Of all the moves that the public prosecutors could make in response to the range of information published these last two weeks on the participation of the Spanish government's interior ministry in Operation Catalonia - which, as ElNacional.cat readers well know, has included previously-unpublished information - the most limited action that it could take is the opening of an investigation of the material suggesting that the patriotic police's anti-independentism campaign included the senior Catalonia prosecutor, Martín Rodríguez Sol. This is so clear that one can easy be led to the view that the prosecutors' interest lies above all in the fact that the interior ministry tried to investigate one of their own.
Even if this is the case, we must trust that, once inside the case, the prosecutors will seek to go beyond the case of Martín Rodríguez Sol and try to clarify all the other cases that have emerged, as well as the key to the whole issue: what was the role of the interior ministry and how was all this material conveyed to the Spanish prime minister, Mariano Rajoy? The new papers from Operation Catalonia shine a spotlight on ways of doing things that are absolutely unacceptable in a democratic system and leave no doubt that the political operation against the Catalan independence movement was not the work of a few police officers acting on their own initiative and at their own risk. They had the operational cover of the interior ministry at the highest level and the knowledge that Rajoy himself was fully aware of all the illegal activities that were being carried out.

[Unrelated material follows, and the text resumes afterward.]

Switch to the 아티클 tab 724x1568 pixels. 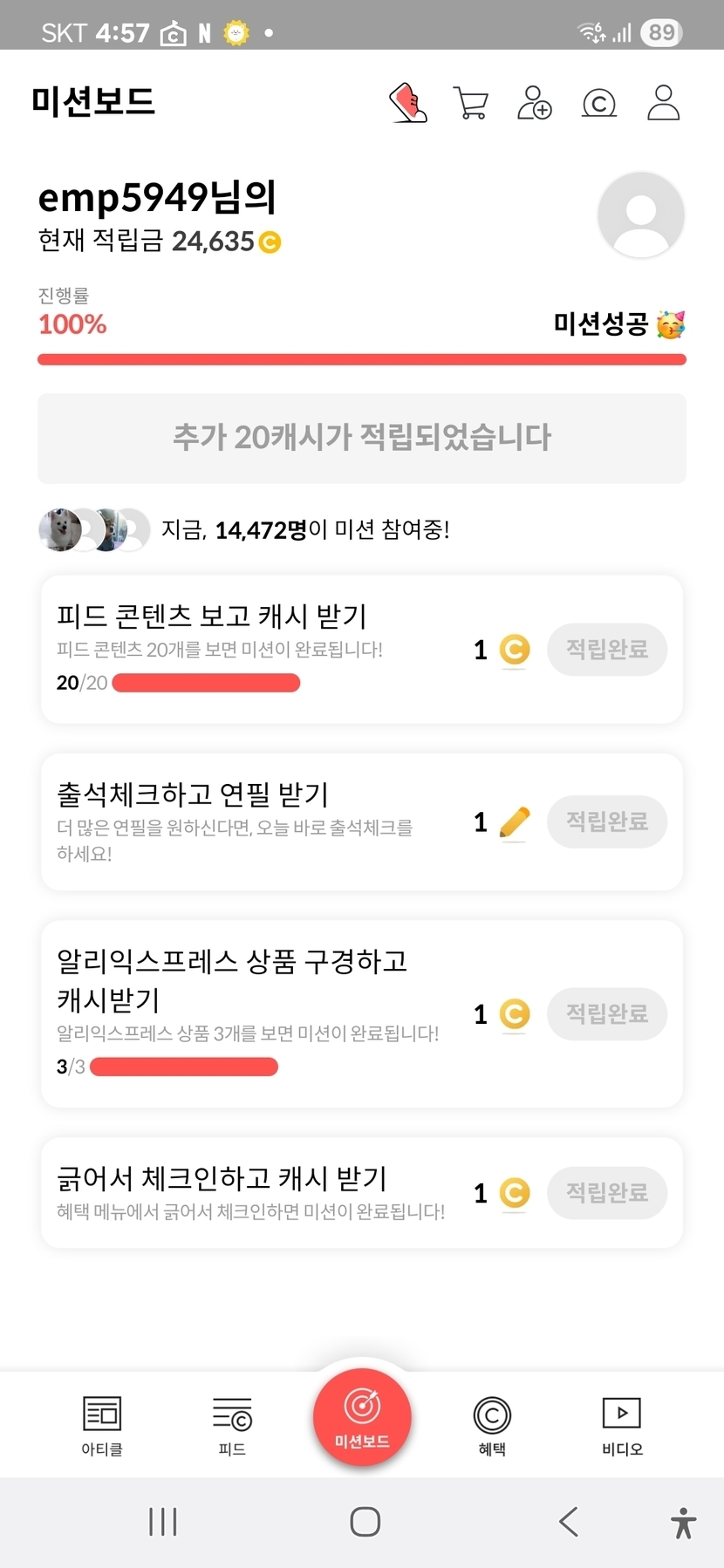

For those who do not know, it is important to remember that the senior prosecutor in Catalonia, Rodríguez Sol was removed from his position in 2013, after taking a position in favour of the possibility of the Catalans deciding on their future. He did not speak out in favour of independence, to which he was opposed, but what he did do was enough for the chief Spanish prosecutor Torres-Dulce to bring a case for his removal. Nor did Madrid like it when he opened proceedings against the newspaper El Mundo for the publication of false information against Artur Mas and Jordi Pujol, a suit which ultimately did not succeed. As much as they tried to present him as a collaborator with the independence movement, if he stood out for something, it was because of his moderate and competent profile. With this background, it can be understood that he had presided, between the years 2000 and 2004, over the conservative Association of Prosecutors.
We must trust that the prosecutors will seek to go further and try to clarify what the role of the Spanish interior ministry was, and how all this material was conveyed to the prime minister, Mariano Rajoy
While the public prosecutors at the Catalan High Court (TSJC) open this path - and we can but wait and see how far it goes - another prosecutors' office, in this case that of the Supreme Court, will have to answer the Madrid court's question about whether it should investigate the president in exile Carles Puigdemont for terrorism in the Tsunami case. The question is of interest, since the National Audience judge Manuel García-Castellón has considered that, indeed, it should, while that court's prosecutors have come out against it and already presented a strong report against the decision of the judge, arguing that the facts gathered in the investigation do not fit the crime of terrorism either for Puigdemont, or for the general secretary of ERC, Marta Rovira. There should be a common position between the two prosecutors' offices, but we'll have to wait and see. At the National Audience and the Supreme Court, we already have enough experience not to take anything for granted.